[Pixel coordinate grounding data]
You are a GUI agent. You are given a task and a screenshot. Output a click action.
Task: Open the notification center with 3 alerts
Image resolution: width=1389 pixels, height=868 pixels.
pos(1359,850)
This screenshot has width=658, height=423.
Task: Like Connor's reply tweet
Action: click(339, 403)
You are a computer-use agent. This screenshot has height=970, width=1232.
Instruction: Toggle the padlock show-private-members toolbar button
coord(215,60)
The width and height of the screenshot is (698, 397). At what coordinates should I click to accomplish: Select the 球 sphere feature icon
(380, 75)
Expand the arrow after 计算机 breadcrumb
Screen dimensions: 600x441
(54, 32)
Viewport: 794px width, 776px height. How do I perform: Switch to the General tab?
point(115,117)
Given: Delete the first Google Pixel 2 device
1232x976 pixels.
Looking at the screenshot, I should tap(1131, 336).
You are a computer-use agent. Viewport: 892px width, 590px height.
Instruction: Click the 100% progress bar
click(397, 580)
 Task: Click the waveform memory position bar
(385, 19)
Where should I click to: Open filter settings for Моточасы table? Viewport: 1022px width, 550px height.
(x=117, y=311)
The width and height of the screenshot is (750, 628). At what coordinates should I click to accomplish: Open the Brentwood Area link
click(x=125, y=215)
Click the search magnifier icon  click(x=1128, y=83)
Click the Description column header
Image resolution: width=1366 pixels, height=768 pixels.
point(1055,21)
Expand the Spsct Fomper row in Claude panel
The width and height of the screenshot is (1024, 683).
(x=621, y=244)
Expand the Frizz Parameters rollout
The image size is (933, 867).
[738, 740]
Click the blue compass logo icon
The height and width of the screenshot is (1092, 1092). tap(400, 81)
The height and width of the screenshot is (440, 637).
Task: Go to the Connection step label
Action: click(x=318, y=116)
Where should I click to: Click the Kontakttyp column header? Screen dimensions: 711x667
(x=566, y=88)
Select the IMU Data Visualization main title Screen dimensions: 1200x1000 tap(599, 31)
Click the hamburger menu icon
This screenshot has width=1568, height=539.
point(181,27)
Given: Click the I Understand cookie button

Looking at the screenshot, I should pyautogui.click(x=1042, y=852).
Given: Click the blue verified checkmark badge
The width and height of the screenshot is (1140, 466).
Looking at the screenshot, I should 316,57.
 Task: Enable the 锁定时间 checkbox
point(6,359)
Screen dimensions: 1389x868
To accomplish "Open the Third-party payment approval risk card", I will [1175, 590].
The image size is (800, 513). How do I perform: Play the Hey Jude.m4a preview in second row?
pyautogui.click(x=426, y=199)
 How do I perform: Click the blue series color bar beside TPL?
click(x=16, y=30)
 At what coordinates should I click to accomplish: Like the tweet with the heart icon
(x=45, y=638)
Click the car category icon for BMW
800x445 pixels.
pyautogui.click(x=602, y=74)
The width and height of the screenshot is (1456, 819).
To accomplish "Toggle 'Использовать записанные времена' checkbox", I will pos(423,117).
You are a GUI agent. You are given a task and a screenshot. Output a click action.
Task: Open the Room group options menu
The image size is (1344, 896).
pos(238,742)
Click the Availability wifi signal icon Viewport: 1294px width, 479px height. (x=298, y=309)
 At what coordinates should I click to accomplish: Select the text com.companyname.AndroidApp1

*TASK STATEMENT:* Report how many lines of the data above include "computer", giving the number and no other words.

*RESULT OF THIS EXERCISE:* 2